* _DO THIS_: Print every row below verbatim, omitting the pictures.

* _MATERIAL SHOWN_:
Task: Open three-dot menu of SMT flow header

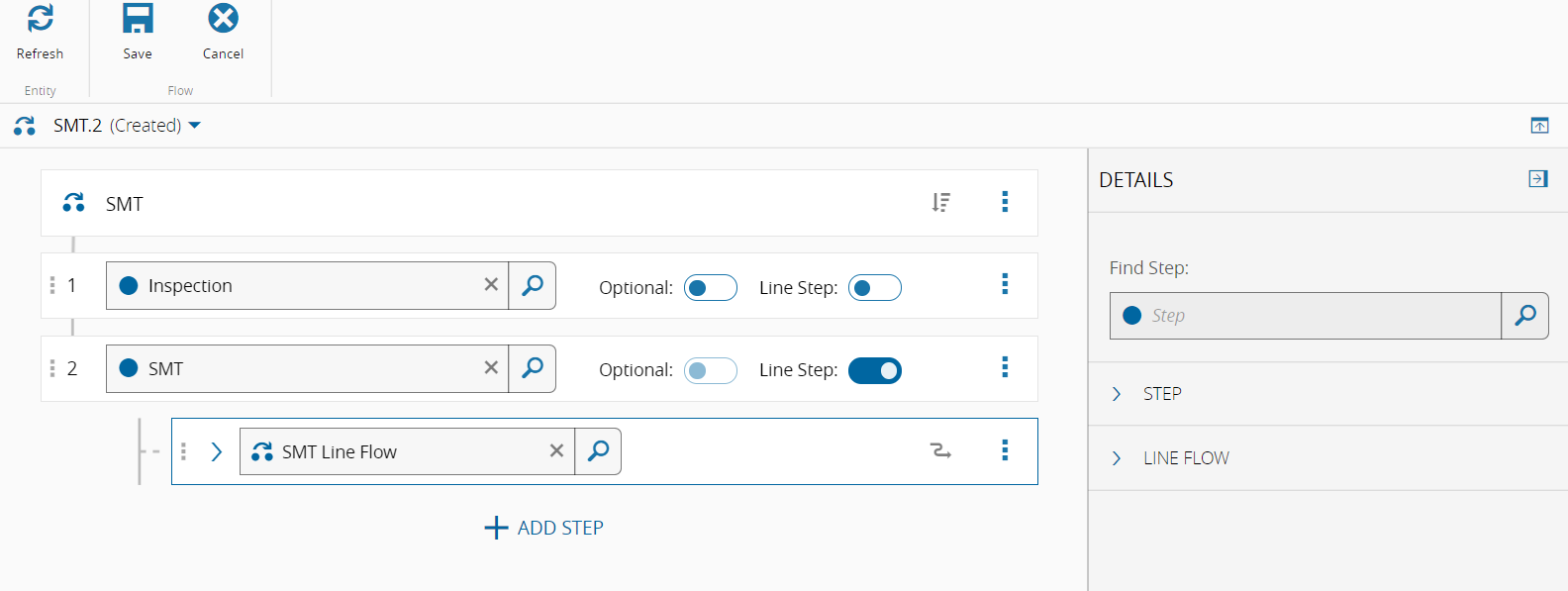Action: (1005, 202)
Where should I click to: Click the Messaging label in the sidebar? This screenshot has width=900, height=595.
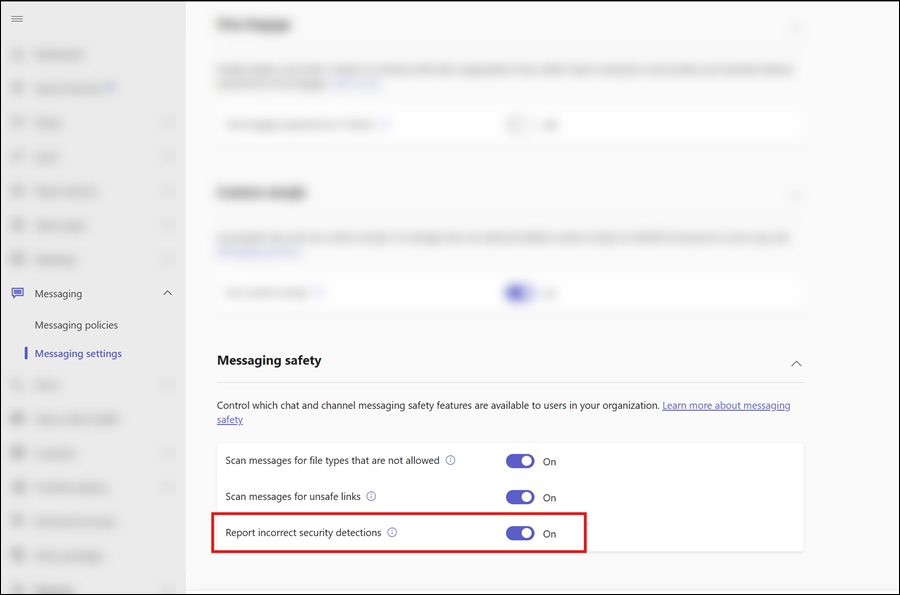[58, 294]
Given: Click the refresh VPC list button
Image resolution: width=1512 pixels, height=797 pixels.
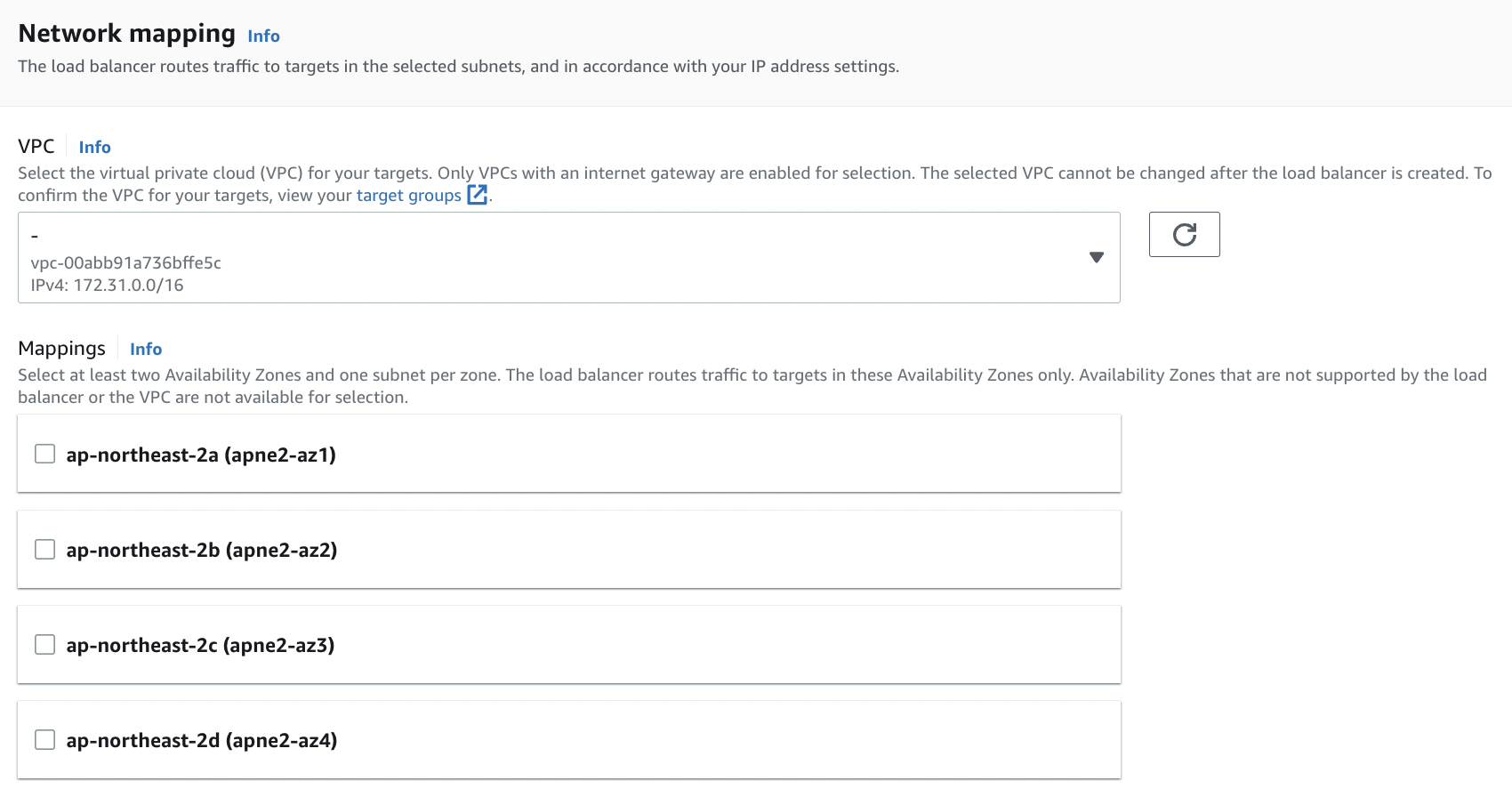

* _OUTPUT FOR THIS EXERCISE_:
Task: Open three-dot menu of SMT flow header

Action: (1005, 202)
Where should I click to: Click the Messaging label in the sidebar? This screenshot has width=900, height=595.
[58, 294]
Given: Click the refresh VPC list button
Image resolution: width=1512 pixels, height=797 pixels.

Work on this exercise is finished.